In the present study, NAs were detected in salmon after cooking; the amount of NDMA was 0.109 μg/kg and the amount of NDEA was 0.050 μg/kg. In the literature, the potential for NDMA formation in fish is explained by the high levels of NDMA precursors such as dimethylamine and trimethylamine ⁴⁰. Studies have investigated the effects of different cooking processes on NA formation in fish and it has been stated that NAs increase with cooking processes in fish ^{6, 40}.

In the current study, NAs were detected in all meat products cooked at 200°C. The effects of cooking temperature on NA formation in meat products were investigated. It has been stated that higher temperatures cause more nitrite to convert into NAs ^{41, 42}. In this context, recent studies do not recommend overcooking to reduce nitrite in meat and meat products ¹⁸.

In our study, NA formation was detected in all meat products that were roasted in the oven at 200°C. It is thought that NA formation increases as a result of high-temperature cooking. Unlike other meats, turkey neck was first boiled for 10 min and then roasted in the oven at 200°C. It was determined that turkey formed less NDMA and NDEA compared to beef and chicken. Among the cooking methods, boiling can reduce the formation of NAs because they can dissolve in the cooking water. In addition, keeping the cooking time short provides inhibition of NA formation. The boiling points of NAs are between 150°C and 220°C and the formation of NAs can be prevented by the evaporation of these volatile compounds ¹¹. It is thought that the lower NA content of turkey in the current study may have been due to the boiling process applied differently from the other meats.

In our study, a significant increase in NA amounts was found in meat products after in vitro digestion. An increase of 85% was observed in beef, 100% in chicken, 183% in turkey, and 316% in salmon (Table 2). NAs can also be produced endogenously by consuming meat products ³¹. Endogenous N-nitrosation reactions between NA precursors and nitrogenous residues in the gastrointestinal tract provide the strongest source of NA exposure in humans ¹³. Proteolysis during digestion provides essential amino acids, especially together with nutrients, to the nutritional quality of meat and meat products. The produced peptides may also play a role in the formation of nitroso compounds by reacting nitrite with secondary amines to form NAs ³⁴. Due to this effect of digestion, the amounts after digestion should be taken into account to assess NA exposure from meat products.
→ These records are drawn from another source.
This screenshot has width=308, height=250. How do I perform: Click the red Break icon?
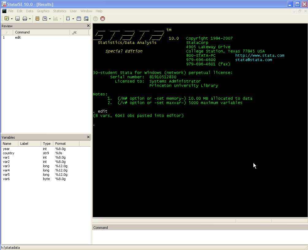point(103,19)
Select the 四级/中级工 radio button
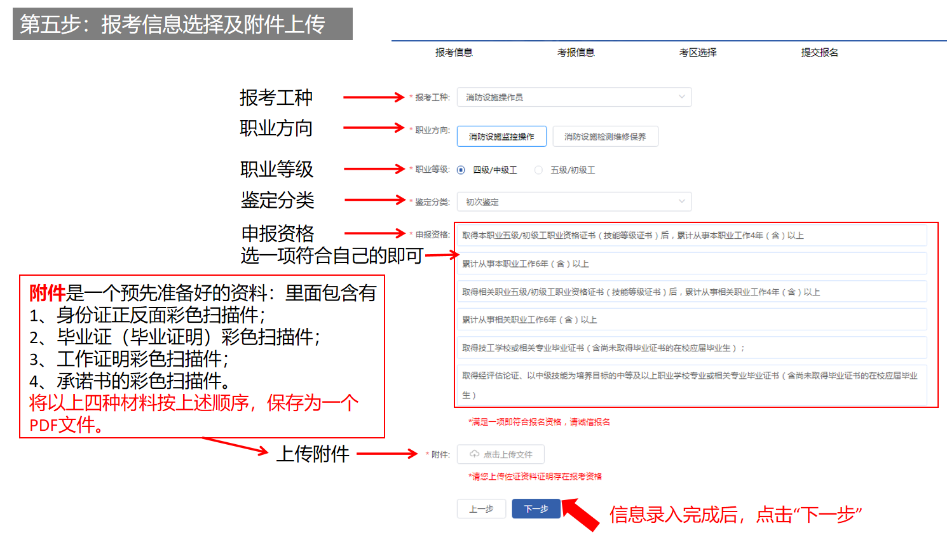The height and width of the screenshot is (535, 947). click(461, 170)
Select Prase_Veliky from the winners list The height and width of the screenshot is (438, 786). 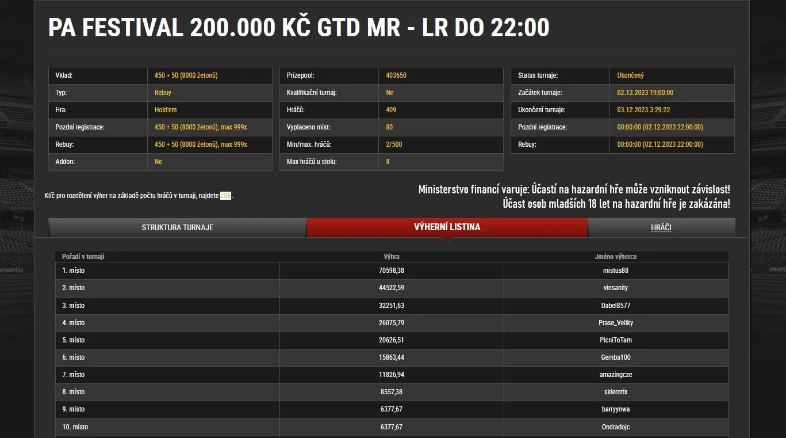tap(615, 323)
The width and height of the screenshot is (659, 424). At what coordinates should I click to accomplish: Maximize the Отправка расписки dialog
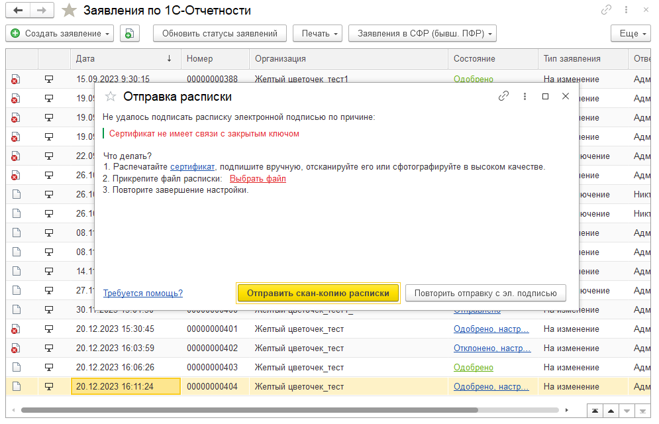[x=545, y=96]
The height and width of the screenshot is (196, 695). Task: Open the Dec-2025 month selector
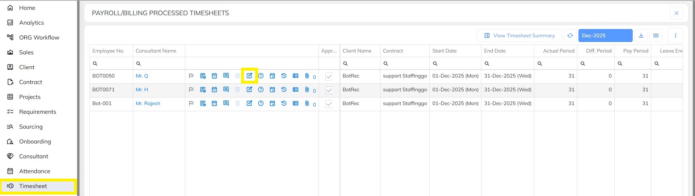pos(605,36)
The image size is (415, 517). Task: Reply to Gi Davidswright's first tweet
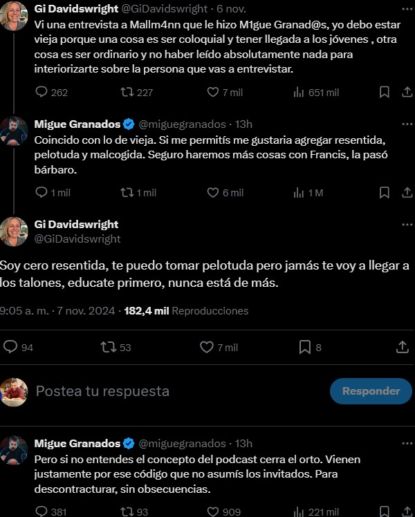(42, 93)
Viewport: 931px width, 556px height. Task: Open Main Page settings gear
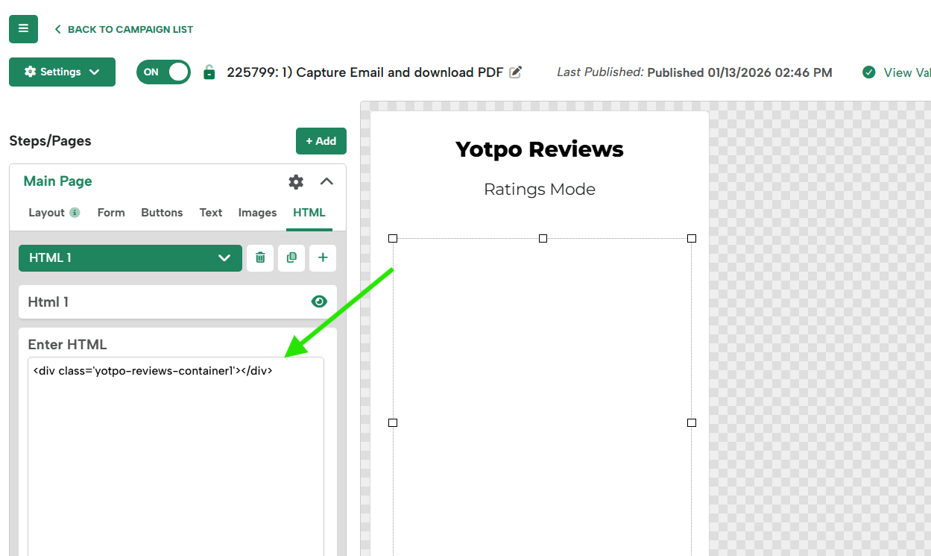click(296, 181)
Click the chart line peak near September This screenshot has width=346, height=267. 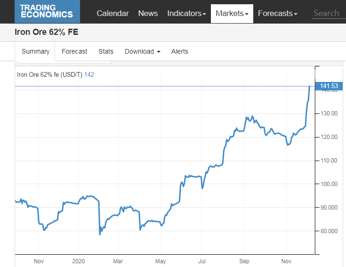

In order to evaluate the relationship between NA formation in meat products and the amount of iron in meat, the iron amounts obtained from the USDA database of meats were compared with the NA amounts in the current study and a significant relationship was found ⁴³. As the amount of iron in meat increased, an increase in the amounts of NAs formed was also observed (Table 3). Moreover, free iron, which is abundant in the intestine, is the main catalyst for nitrosation ⁴⁴. There is a significant and consistent relationship with previous studies showing the relationship between heme iron intake from meat products and NA formation ⁴⁵. In this context, the increase in NA amounts in cooked meat products after digestion is based on the gastrointestinal tract conditions and especially the changing pH ⁴⁶.

The amounts of NDMA and NDEA in the meat samples after in vitro digestion are given in Table 4. While NDMA was 0.438 µg/kg and NDEA was 0.090 µg/kg in beef after in vitro digestion, after in vitro digestion by adding supplements NDMA decreased to 0.233–0.415 µg/kg and NDEA decreased to 0.015–0.083 µg/kg. Blueberry extract provided the greatest reduction in beef. While NDMA was 0.396 µg/kg and NDEA was 0.139 µg/kg in chicken after in vitro digestion, after in vitro digestion by adding supplements NDMA decreased to 0.167–0.290 µg/kg and NDEA decreased to 0.018–0.072 µg/kg. In chicken, the greatest reduction was provided by inulin and probiotic. In turkey, after in vitro digestion, NDMA was 0.563 µg/kg and NDEA was 0.138 µg/kg; after in vitro digestion by adding supplements, NDMA decreased to 0.160–0.396 µg/kg and NDEA decreased to 0.030–0.090 µg/kg. In turkey, the greatest reduction was provided by blueberry extract in NDMA and by inulin in NDEA. In salmon, after in vitro digestion, NDMA was 0.583 µg/kg and NDEA was 0.079 µg/kg; after in vitro digestion by adding supplements NDMA decreased to 0.185–0.417 µg/kg and NDEA decreased to 0.015–0.075 µg/kg. In salmon, the greatest reduction was provided by blueberry extract in NDMA and by inulin in NDEA.

Figure 4a shows the amounts by which supplements reduce NDMA formation in meat products in the in vitro gastrointestinal digestive system. The greatest reductions in beef, turkey, and salmon were provided by blueberry extract and by inulin in chicken.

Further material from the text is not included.